*** Opening of Dataset content ***

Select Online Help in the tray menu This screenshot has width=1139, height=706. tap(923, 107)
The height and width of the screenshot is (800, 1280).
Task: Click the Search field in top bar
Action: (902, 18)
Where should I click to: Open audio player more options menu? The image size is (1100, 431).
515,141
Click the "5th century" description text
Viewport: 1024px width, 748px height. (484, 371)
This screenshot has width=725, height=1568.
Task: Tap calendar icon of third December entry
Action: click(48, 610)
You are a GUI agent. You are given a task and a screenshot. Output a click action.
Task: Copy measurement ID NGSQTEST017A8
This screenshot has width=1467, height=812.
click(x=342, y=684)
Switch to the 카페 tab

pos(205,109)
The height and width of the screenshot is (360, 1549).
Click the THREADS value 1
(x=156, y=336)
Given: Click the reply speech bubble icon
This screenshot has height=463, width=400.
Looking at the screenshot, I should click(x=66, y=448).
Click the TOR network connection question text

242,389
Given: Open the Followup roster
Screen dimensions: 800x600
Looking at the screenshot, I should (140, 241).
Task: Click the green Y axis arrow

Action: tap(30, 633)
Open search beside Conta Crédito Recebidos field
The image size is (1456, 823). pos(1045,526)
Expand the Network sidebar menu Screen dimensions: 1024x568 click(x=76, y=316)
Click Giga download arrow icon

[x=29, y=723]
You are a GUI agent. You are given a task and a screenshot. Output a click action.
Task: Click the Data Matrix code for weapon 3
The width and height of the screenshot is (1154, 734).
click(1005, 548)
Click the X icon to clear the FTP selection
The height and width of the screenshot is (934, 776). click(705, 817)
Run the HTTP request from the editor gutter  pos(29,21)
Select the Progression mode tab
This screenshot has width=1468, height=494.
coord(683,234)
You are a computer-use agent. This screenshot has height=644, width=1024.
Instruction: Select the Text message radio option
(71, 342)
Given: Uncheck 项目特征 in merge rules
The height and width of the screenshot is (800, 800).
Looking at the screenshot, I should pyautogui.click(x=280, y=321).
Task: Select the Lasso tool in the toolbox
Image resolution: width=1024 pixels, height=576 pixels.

*** Close of Dataset content ***

Set down the data in full, word for word.

Output of the task:
Select Online Help in the tray menu This screenshot has width=1139, height=706. tap(923, 107)
The height and width of the screenshot is (800, 1280).
Task: Click the Search field in top bar
Action: (902, 18)
Where should I click to: Open audio player more options menu? The image size is (1100, 431).
515,141
Click the "5th century" description text
Viewport: 1024px width, 748px height. (484, 371)
This screenshot has width=725, height=1568.
Task: Tap calendar icon of third December entry
Action: click(48, 610)
You are a GUI agent. You are given a task and a screenshot. Output a click action.
Task: Copy measurement ID NGSQTEST017A8
This screenshot has width=1467, height=812.
click(x=342, y=684)
Switch to the 카페 tab

pos(205,109)
The height and width of the screenshot is (360, 1549).
Click the THREADS value 1
(x=156, y=336)
Given: Click the reply speech bubble icon
This screenshot has height=463, width=400.
Looking at the screenshot, I should click(x=66, y=448).
Click the TOR network connection question text

242,389
Given: Open the Followup roster
Screen dimensions: 800x600
Looking at the screenshot, I should (140, 241).
Task: Click the green Y axis arrow

Action: tap(30, 633)
Open search beside Conta Crédito Recebidos field
The image size is (1456, 823). pos(1045,526)
Expand the Network sidebar menu Screen dimensions: 1024x568 click(x=76, y=316)
Click Giga download arrow icon

[x=29, y=723]
You are a GUI agent. You are given a task and a screenshot. Output a click action.
Task: Click the Data Matrix code for weapon 3
The width and height of the screenshot is (1154, 734).
click(1005, 548)
Click the X icon to clear the FTP selection
The height and width of the screenshot is (934, 776). click(705, 817)
Run the HTTP request from the editor gutter  pos(29,21)
Select the Progression mode tab
This screenshot has width=1468, height=494.
coord(683,234)
You are a computer-use agent. This screenshot has height=644, width=1024.
Instruction: Select the Text message radio option
(71, 342)
Given: Uncheck 项目特征 in merge rules
The height and width of the screenshot is (800, 800).
Looking at the screenshot, I should pyautogui.click(x=280, y=321).
Task: Select the Lasso tool in the toolbox
Image resolution: width=1024 pixels, height=576 pixels.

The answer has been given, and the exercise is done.